>> start

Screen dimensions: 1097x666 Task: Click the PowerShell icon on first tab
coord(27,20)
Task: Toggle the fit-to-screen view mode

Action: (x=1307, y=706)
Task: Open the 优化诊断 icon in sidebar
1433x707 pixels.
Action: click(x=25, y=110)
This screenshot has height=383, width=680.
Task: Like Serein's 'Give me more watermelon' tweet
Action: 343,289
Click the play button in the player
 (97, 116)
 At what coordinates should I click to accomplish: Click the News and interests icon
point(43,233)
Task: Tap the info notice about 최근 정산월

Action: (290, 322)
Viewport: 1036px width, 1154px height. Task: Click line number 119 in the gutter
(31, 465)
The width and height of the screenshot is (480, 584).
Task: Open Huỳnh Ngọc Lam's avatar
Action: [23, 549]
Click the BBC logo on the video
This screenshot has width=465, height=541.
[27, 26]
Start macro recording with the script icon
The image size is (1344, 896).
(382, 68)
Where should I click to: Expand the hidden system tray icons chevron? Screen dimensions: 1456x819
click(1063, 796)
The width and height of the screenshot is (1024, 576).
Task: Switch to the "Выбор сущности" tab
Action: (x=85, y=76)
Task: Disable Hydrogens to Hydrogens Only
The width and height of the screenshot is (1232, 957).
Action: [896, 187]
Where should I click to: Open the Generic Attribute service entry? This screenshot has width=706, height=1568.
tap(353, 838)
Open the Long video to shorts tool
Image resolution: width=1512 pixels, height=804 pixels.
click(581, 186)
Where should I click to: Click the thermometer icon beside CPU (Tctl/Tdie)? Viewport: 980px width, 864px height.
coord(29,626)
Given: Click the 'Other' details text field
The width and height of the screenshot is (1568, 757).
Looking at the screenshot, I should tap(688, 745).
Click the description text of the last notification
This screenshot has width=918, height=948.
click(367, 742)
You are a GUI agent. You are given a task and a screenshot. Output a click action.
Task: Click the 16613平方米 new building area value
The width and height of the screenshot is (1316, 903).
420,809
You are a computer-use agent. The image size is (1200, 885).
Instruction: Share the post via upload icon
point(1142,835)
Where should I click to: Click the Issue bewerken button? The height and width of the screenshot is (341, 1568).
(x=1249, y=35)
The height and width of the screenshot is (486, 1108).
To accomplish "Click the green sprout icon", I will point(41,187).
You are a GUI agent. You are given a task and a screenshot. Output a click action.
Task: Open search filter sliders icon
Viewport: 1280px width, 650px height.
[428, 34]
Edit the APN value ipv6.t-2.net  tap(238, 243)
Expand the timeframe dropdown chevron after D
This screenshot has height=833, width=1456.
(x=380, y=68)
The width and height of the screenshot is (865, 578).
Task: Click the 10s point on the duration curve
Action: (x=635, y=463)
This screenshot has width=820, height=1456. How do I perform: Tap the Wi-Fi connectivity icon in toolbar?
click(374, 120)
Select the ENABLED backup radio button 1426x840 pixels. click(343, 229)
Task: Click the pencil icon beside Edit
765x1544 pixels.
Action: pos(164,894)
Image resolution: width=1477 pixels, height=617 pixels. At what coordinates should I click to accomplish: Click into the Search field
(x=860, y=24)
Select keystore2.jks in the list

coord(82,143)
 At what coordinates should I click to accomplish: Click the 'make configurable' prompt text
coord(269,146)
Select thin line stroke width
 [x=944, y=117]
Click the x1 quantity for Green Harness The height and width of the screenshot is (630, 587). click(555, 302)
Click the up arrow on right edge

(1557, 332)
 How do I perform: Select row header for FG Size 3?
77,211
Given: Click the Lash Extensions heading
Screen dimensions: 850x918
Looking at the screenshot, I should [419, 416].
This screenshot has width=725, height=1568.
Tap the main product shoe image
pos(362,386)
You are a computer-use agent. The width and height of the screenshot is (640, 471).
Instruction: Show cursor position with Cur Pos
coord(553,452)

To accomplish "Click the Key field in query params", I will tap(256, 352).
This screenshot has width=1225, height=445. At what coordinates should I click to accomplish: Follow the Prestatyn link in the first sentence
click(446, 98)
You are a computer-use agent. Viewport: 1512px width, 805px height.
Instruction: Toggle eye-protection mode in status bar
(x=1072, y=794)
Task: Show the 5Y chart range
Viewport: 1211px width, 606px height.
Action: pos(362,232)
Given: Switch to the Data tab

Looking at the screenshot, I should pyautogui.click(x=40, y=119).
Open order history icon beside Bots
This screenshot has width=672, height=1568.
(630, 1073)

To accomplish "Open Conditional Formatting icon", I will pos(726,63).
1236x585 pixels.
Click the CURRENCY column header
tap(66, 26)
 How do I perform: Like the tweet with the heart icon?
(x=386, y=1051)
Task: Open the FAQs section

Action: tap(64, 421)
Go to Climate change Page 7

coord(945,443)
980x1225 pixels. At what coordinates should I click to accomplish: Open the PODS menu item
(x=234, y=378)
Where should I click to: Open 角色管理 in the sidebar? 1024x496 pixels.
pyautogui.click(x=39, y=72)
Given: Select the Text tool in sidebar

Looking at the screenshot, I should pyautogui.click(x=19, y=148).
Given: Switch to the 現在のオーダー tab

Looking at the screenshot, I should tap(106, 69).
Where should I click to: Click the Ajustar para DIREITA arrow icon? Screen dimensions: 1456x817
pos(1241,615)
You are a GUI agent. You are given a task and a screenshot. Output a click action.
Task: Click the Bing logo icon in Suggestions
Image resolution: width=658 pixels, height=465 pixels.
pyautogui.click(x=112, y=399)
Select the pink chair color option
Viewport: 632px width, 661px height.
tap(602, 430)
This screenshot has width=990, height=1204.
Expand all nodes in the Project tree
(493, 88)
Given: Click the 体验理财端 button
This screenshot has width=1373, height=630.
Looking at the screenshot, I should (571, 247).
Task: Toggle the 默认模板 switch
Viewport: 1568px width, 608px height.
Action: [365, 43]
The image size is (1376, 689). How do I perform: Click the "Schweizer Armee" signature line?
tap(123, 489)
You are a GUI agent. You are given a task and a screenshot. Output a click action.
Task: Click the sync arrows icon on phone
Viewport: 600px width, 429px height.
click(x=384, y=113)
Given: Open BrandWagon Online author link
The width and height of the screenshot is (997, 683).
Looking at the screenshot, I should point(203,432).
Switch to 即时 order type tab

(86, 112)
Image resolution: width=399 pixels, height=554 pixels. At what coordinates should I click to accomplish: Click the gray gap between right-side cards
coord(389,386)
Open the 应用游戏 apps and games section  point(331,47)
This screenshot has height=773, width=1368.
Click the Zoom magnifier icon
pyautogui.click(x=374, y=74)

>> end

◆ **WHAT TO PRODUCE**: Rewrite these lines with every "Where should I click to" swapped for "What should I click to", leaving everything else unchanged.

◆ **TASK OUTPUT**:
Screen dimensions: 1097x666 Task: Click the PowerShell icon on first tab
coord(27,20)
Task: Toggle the fit-to-screen view mode

Action: (x=1307, y=706)
Task: Open the 优化诊断 icon in sidebar
1433x707 pixels.
Action: click(x=25, y=110)
This screenshot has height=383, width=680.
Task: Like Serein's 'Give me more watermelon' tweet
Action: 343,289
Click the play button in the player
 (97, 116)
 At what coordinates should I click to accomplish: Click the News and interests icon
point(43,233)
Task: Tap the info notice about 최근 정산월

Action: (290, 322)
Viewport: 1036px width, 1154px height. Task: Click line number 119 in the gutter
(31, 465)
The width and height of the screenshot is (480, 584).
Task: Open Huỳnh Ngọc Lam's avatar
Action: [23, 549]
Click the BBC logo on the video
This screenshot has width=465, height=541.
[27, 26]
Start macro recording with the script icon
The image size is (1344, 896).
(382, 68)
What should I click to: Expand the hidden system tray icons chevron? Screen dimensions: 1456x819
click(1063, 796)
The width and height of the screenshot is (1024, 576).
Task: Switch to the "Выбор сущности" tab
Action: (x=85, y=76)
Task: Disable Hydrogens to Hydrogens Only
The width and height of the screenshot is (1232, 957).
Action: [896, 187]
What should I click to: Open the Generic Attribute service entry? This screenshot has width=706, height=1568.
tap(353, 838)
Open the Long video to shorts tool
Image resolution: width=1512 pixels, height=804 pixels.
click(581, 186)
What should I click to: Click the thermometer icon beside CPU (Tctl/Tdie)? Viewport: 980px width, 864px height.
coord(29,626)
Given: Click the 'Other' details text field
The width and height of the screenshot is (1568, 757).
Looking at the screenshot, I should tap(688, 745).
Click the description text of the last notification
This screenshot has width=918, height=948.
click(367, 742)
You are a GUI agent. You are given a task and a screenshot. Output a click action.
Task: Click the 16613平方米 new building area value
The width and height of the screenshot is (1316, 903).
420,809
You are a computer-use agent. The image size is (1200, 885).
Instruction: Share the post via upload icon
point(1142,835)
What should I click to: Click the Issue bewerken button? The height and width of the screenshot is (341, 1568).
(x=1249, y=35)
The height and width of the screenshot is (486, 1108).
To accomplish "Click the green sprout icon", I will point(41,187).
You are a GUI agent. You are given a task and a screenshot. Output a click action.
Task: Open search filter sliders icon
Viewport: 1280px width, 650px height.
[428, 34]
Edit the APN value ipv6.t-2.net  tap(238, 243)
Expand the timeframe dropdown chevron after D
This screenshot has height=833, width=1456.
(x=380, y=68)
The width and height of the screenshot is (865, 578).
Task: Click the 10s point on the duration curve
Action: (x=635, y=463)
This screenshot has width=820, height=1456. How do I perform: Tap the Wi-Fi connectivity icon in toolbar?
click(374, 120)
Select the ENABLED backup radio button 1426x840 pixels. click(343, 229)
Task: Click the pencil icon beside Edit
765x1544 pixels.
Action: pos(164,894)
Image resolution: width=1477 pixels, height=617 pixels. At what coordinates should I click to accomplish: Click into the Search field
(x=860, y=24)
Select keystore2.jks in the list

coord(82,143)
 At what coordinates should I click to accomplish: Click the 'make configurable' prompt text
coord(269,146)
Select thin line stroke width
 [x=944, y=117]
Click the x1 quantity for Green Harness The height and width of the screenshot is (630, 587). click(555, 302)
Click the up arrow on right edge

(1557, 332)
 How do I perform: Select row header for FG Size 3?
77,211
Given: Click the Lash Extensions heading
Screen dimensions: 850x918
Looking at the screenshot, I should [419, 416].
This screenshot has width=725, height=1568.
Tap the main product shoe image
pos(362,386)
You are a computer-use agent. The width and height of the screenshot is (640, 471).
Instruction: Show cursor position with Cur Pos
coord(553,452)

To accomplish "Click the Key field in query params", I will tap(256, 352).
This screenshot has width=1225, height=445. At what coordinates should I click to accomplish: Follow the Prestatyn link in the first sentence
click(446, 98)
You are a computer-use agent. Viewport: 1512px width, 805px height.
Instruction: Toggle eye-protection mode in status bar
(x=1072, y=794)
Task: Show the 5Y chart range
Viewport: 1211px width, 606px height.
Action: pos(362,232)
Given: Switch to the Data tab

Looking at the screenshot, I should pyautogui.click(x=40, y=119).
Open order history icon beside Bots
This screenshot has width=672, height=1568.
(630, 1073)

To accomplish "Open Conditional Formatting icon", I will pos(726,63).
1236x585 pixels.
Click the CURRENCY column header
tap(66, 26)
 How do I perform: Like the tweet with the heart icon?
(x=386, y=1051)
Task: Open the FAQs section

Action: tap(64, 421)
Go to Climate change Page 7

coord(945,443)
980x1225 pixels. At what coordinates should I click to accomplish: Open the PODS menu item
(x=234, y=378)
What should I click to: Open 角色管理 in the sidebar? 1024x496 pixels.
pyautogui.click(x=39, y=72)
Given: Select the Text tool in sidebar

Looking at the screenshot, I should pyautogui.click(x=19, y=148).
Given: Switch to the 現在のオーダー tab

Looking at the screenshot, I should tap(106, 69).
What should I click to: Click the Ajustar para DIREITA arrow icon? Screen dimensions: 1456x817
pos(1241,615)
You are a GUI agent. You are given a task and a screenshot. Output a click action.
Task: Click the Bing logo icon in Suggestions
Image resolution: width=658 pixels, height=465 pixels.
pyautogui.click(x=112, y=399)
Select the pink chair color option
Viewport: 632px width, 661px height.
tap(602, 430)
This screenshot has width=990, height=1204.
Expand all nodes in the Project tree
(493, 88)
Given: Click the 体验理财端 button
This screenshot has width=1373, height=630.
Looking at the screenshot, I should (571, 247).
Task: Toggle the 默认模板 switch
Viewport: 1568px width, 608px height.
Action: [365, 43]
The image size is (1376, 689). How do I perform: Click the "Schweizer Armee" signature line?
tap(123, 489)
You are a GUI agent. You are given a task and a screenshot. Output a click action.
Task: Click the sync arrows icon on phone
Viewport: 600px width, 429px height.
click(x=384, y=113)
Given: Open BrandWagon Online author link
The width and height of the screenshot is (997, 683).
Looking at the screenshot, I should point(203,432).
Switch to 即时 order type tab

(86, 112)
Image resolution: width=399 pixels, height=554 pixels. At what coordinates should I click to accomplish: Click the gray gap between right-side cards
coord(389,386)
Open the 应用游戏 apps and games section  point(331,47)
This screenshot has height=773, width=1368.
Click the Zoom magnifier icon
pyautogui.click(x=374, y=74)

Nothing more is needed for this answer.